Source

lnkckr / README.md

Full commit

lnkckr

lnkckr is a link checking library with command-line script linkcheck. It's intended to be used to check broken links and it can be interrupted at any time, then resumes from saved JSON file.

It supports Python 2.7 and Python 3.

Installation

pip install lnkckr

Usage

linkcheck [-c CHECKER] [-u|--update] [-f FILE] [-j JSON] [-s STATUS] [-x EXCLUDE_STATUS]
  • CHECKER is what checker used to process FILE.
  • -u or --update instructs lnkckr to update the JSON with input file. Normally, when -j JSON presents, lnkckr ignore the input file.
  • FILE is the input filename or URL.
  • JSON is the filename of saved progress file. If the FILE is a filename, then FILE can be omitted, an filename is assigned automatically unless using different filename is desired.
  • STATUS indicates re-check url with specific status.
  • EXCLUDE_STATUS is a CSV which lists what links with specified status will not be shown in report section.

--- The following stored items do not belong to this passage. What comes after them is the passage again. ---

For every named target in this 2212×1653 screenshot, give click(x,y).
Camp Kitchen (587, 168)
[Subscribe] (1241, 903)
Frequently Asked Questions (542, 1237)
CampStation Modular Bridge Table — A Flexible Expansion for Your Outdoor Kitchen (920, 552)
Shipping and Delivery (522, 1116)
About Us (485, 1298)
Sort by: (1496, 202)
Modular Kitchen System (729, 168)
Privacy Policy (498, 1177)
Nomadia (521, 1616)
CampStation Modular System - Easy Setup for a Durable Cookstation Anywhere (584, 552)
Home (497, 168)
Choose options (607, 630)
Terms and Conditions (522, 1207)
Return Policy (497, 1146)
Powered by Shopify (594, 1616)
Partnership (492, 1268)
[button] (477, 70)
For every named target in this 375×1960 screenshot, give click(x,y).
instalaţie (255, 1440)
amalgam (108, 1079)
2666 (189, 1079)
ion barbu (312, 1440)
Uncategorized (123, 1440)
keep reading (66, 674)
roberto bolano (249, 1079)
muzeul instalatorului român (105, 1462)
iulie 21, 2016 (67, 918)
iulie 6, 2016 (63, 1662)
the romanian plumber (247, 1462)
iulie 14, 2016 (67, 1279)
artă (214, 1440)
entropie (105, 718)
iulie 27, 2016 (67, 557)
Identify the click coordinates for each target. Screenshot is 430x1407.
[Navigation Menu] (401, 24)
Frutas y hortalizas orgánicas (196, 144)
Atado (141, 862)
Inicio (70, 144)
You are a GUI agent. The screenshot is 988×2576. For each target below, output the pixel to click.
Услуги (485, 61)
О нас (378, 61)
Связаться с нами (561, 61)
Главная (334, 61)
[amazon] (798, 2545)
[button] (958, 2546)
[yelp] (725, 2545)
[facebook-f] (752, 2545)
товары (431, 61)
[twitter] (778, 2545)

Default is unchecked,200.

Here is a sample:

Using lnkckr to check a Blogger XML Export file

Checkers

  • list: input file is a list of links, one URL per line.
  • html: input file is a HTML file.
  • blogger: input file is a Blogger XML Export file.

Results

  • [---]: the url hasn't been checked.
  • [???]: where the ??? is the HTTP status code.
  • [###]: means the fragment in the URL can't be found in the response body in format of id="<fragment>" or name="<fragment>".
  • [SCH]: unsupported HTTP scheme.
  • [SKP]: the url is skipped.
  • [RRR]: the url results reaching maximal redirection limit.
  • [XXX]: unknown error.
  • [000]: timeout when trying to check the url.

Note

The output of lnkckr is similar to my two-year-old shell script linkckr.sh, I have also included it in the repository since lnkckr is kind of continuation of linkckr.sh, here is a blog post about it.

  • bea: Blogger Export Analyzer, not directly related, but also uses the Blogger XML Export file.
  • announcement: the blog post of lnkckr.
  • b.py: Command-line posting script, it uses lnkckr to check links.

License

lnkckr is licensed under the MIT License, see COPYING.
Copyright (C) 2013 by Yu-Jie Lin